== Source data
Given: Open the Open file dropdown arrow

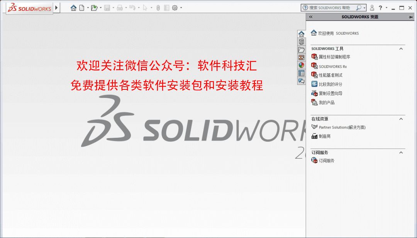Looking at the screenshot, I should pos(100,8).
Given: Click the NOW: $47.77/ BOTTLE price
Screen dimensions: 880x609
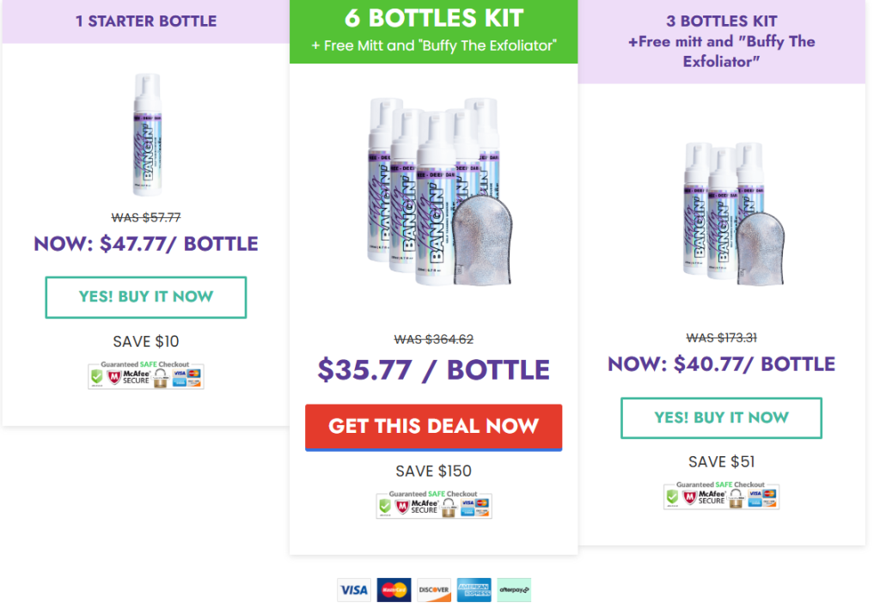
====
== Source data
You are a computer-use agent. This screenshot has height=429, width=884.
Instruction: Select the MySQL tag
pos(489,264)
====
== Source data
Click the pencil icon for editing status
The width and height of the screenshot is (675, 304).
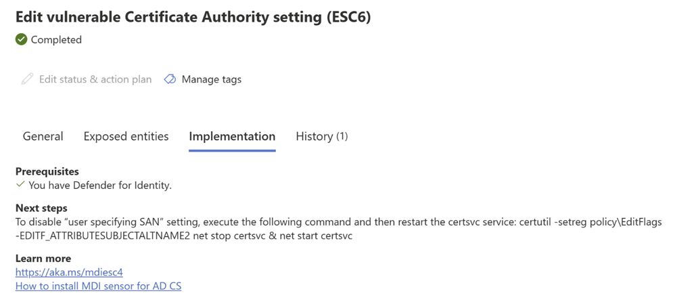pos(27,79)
====
» Exercise details
Go through the data above and copy each line that holds the word "Click".

» Written solution
Given: Click the NOW: $47.77/ BOTTLE price
Click the pencil icon for editing status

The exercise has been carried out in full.